Wall Street stock futures built on a sharp rally in the previous session as fresh inflation data indicated price rises may have peaked while consumption remained strong.

Contracts tracking the blue-chip S&P 500 share index, which ended Thursday 2 per cent higher, gained 0.5 per cent ahead of the New York open on Friday. Futures tracking the technology-focused Nasdaq 100 added 1 per cent.

The moves put the S&P on track for its first weekly gain in eight weeks, breaking its longest losing streak since 2001.

On Friday, data showed that the rate of growth in the US core personal consumption expenditures price index, an inflation measure favoured by the Federal Reserve that strips out volatile food and energy costs, has declined. The core PCE index rose 4.9 per cent in April from the same month last year, down from a reading of 5.2 per cent in March and in line with economists’ expectations.

The report also showed personal consumption expenditures rose 0.9 per cent in April from the previous month, better than the 0.7 per cent Wall Street economists had forecast. Consumer spending was also up 0.7 per cent on an inflation-adjusted basis, according to data from the commerce department. The data follow strong earnings on Thursday from retailers Macy’s and Dollar Tree.

Investors have been positioning their portfolios for a potential global recession, as war in Ukraine and stringent coronavirus shutdowns in China drove inflation to multi-decade highs in the US and Europe. Some analysts expect more short term stock market rebounds, however, as traders start to query whether pricing has become too bleak.

“Sentiment overall is very bearish,” said Paul Leech, co-head of global equities at Barclays. “But people are also trying to reconcile the lack of positive catalysts ahead with how much bad news is already in the price.”

Minutes from the Fed’s latest meeting suggested the central bank would increase its main interest rate by half a percentage point in June and July, although markets are latched on to optimism that softening inflation data could prompt the central bank to pause rate hikes later in the year.

“The markets are very keen to look for the exit from all this,” said Nicola Morgan-Brownsell, multi-asset portfolio manager at Legal & General Investment Management. “But in reality we are not near it yet,” she added.

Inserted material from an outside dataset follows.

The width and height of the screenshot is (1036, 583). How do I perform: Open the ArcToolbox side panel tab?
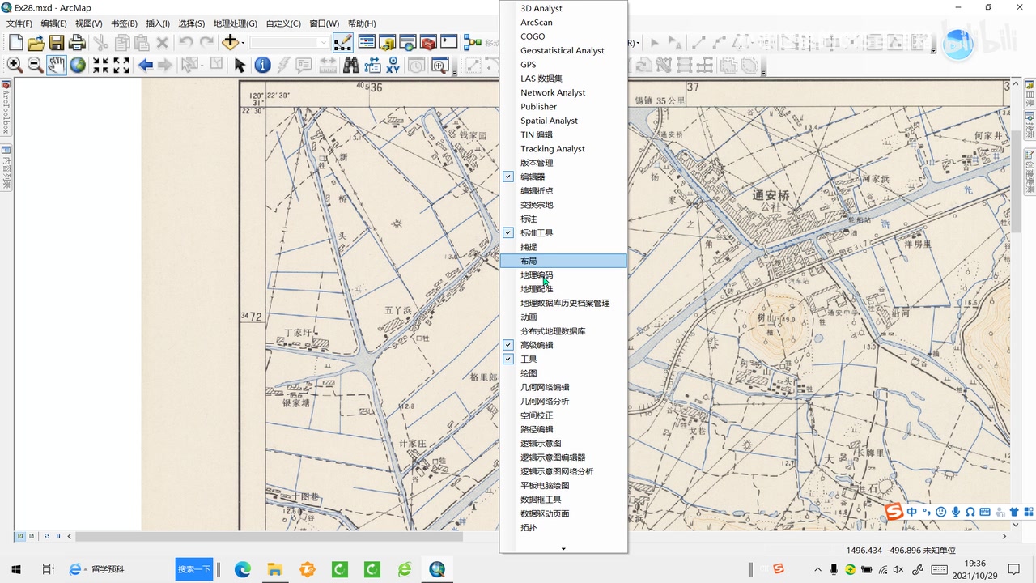[6, 107]
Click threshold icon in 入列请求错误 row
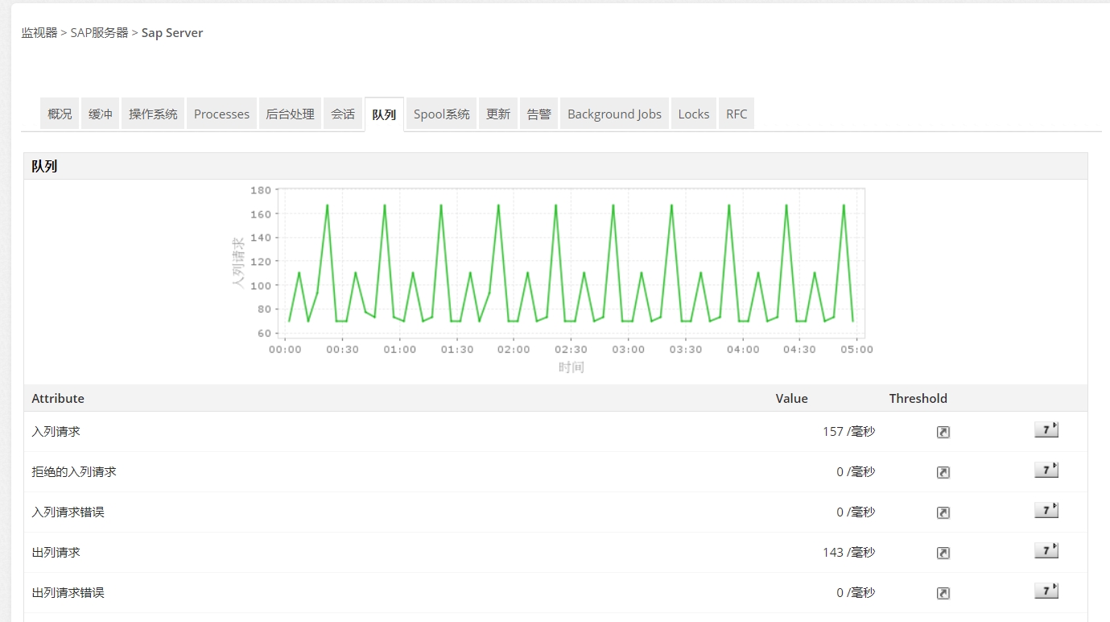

“Inflation may have come down a little bit but it is still a lot higher than it was,” she said, with “consumers likely still having some pain to come”, from elevated inflation rates.

Europe’s regional Stoxx 600 share index rose 1 per cent by lunchtime in London, with similar gains for equities in Germany and France.

The dollar index, which tracks the US currencies against six others, traded flat per cent but was on track for a 1.3 per cent weekly loss, after hitting a two-decade high earlier this month.